ARLINGTON, Va.–Following NCUA’s board meeting last week, NAFCU said it will be keeping an eye on developments around the agency’s push for third party vendor oversight authority.
Such authority has been a long-time objective of NCUA, which has noted it is the only federal regulator lacking the authority to oversee the various third parties with which credit unions have relationships.
All three NCUA board members have in the past expressed support for gaining such authority, but at the most recent meeting NCUA Chairman Rodney Hood offered a caveat.
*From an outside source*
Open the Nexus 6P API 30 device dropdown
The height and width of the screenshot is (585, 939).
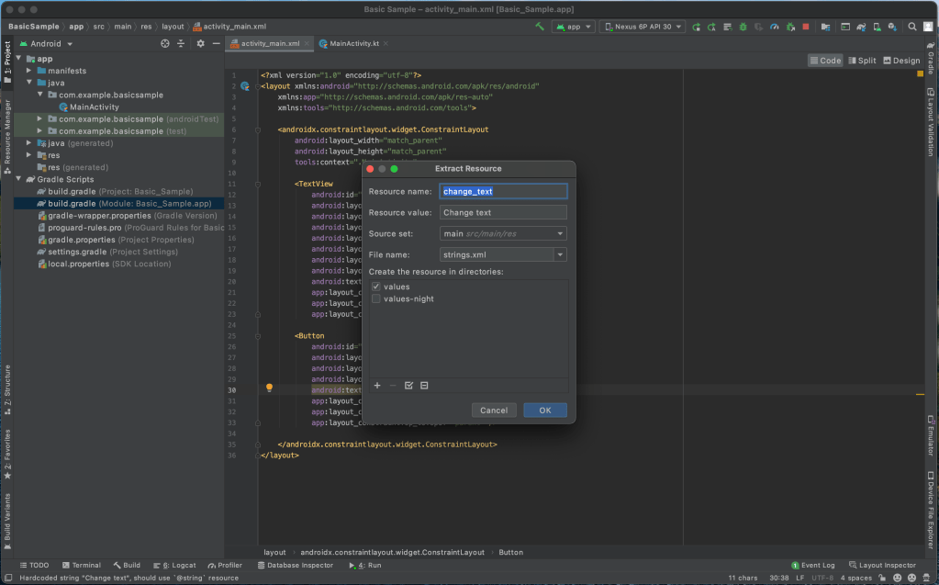click(643, 28)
During a presentation to the board on cybersecurity risks to credit unions, Hood said, “Let me now be very clear, I deeply believe that Congress should consider providing NCUA with vendor authority to allow the agency to better supervise third-party cyber security risk. But in my view, this should be done post pandemic recovery. I've made this request to members of the Senate Banking Committee through my recent letter and I do believe that providing vendor authority amid the pandemic will place additional burden on our staff as well as the industry at large. But I certainly would like to see us have this post recovery.”
‘A Complicated Question’
NAFCU EVP/General Counsel Carrie Hunt said the trade group was “happy” to see Hood call for the delay.
Both CUNA and NAFCU have opposed expansion of oversight authority to third parties.
“It’s a complicated question. If NCUA needs that authority, there are other ways to do it,” said Hunt.
Cybersecurity and its related costs, said Hunt, is an area where NAFCU disagrees with NCUA in terms of the actual risk.